Collected data entries:
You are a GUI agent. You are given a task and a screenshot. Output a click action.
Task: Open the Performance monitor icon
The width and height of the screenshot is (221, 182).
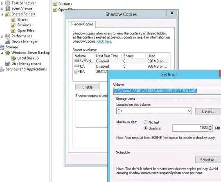pyautogui.click(x=8, y=36)
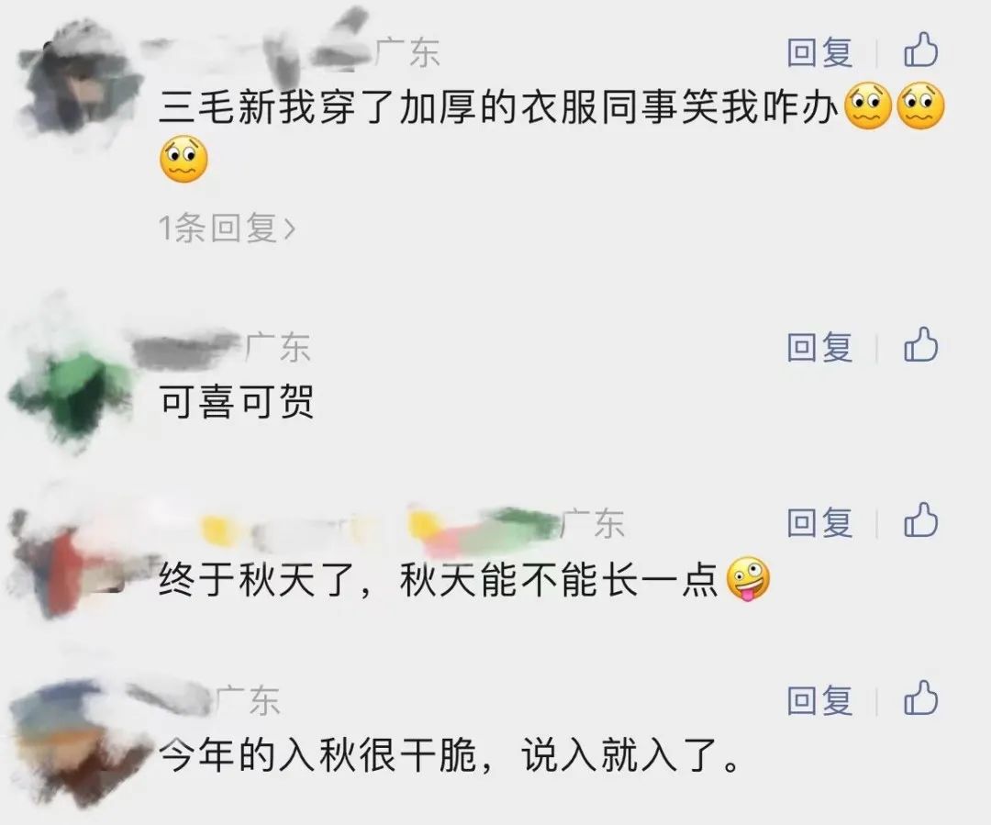The width and height of the screenshot is (991, 825).
Task: Like the 今年的入秋很干脆 comment
Action: [x=921, y=699]
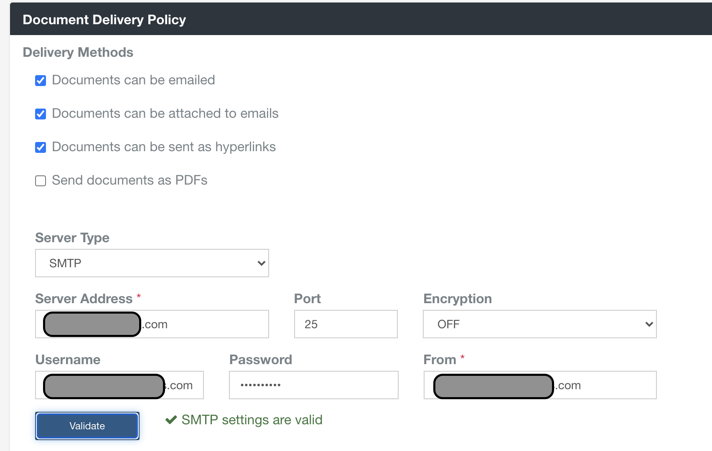Click the Server Type chevron arrow
712x451 pixels.
[261, 263]
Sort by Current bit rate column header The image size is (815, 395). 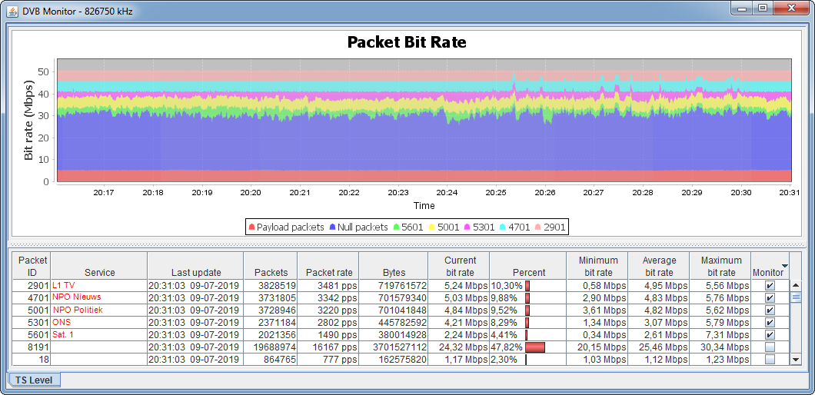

* **Problem to solve**
All of the entries above are to be restated word for word, minus the images.

* **Response**
You are a GUI agent. You are given a task and a screenshot. Output a click action.
Task: Open the Performance monitor icon
The width and height of the screenshot is (221, 182).
pyautogui.click(x=8, y=36)
The width and height of the screenshot is (991, 825).
Task: Like the 今年的入秋很干脆 comment
Action: [x=921, y=699]
Click the Server Type chevron arrow
712x451 pixels.
[261, 263]
Sort by Current bit rate column header The image size is (815, 395). 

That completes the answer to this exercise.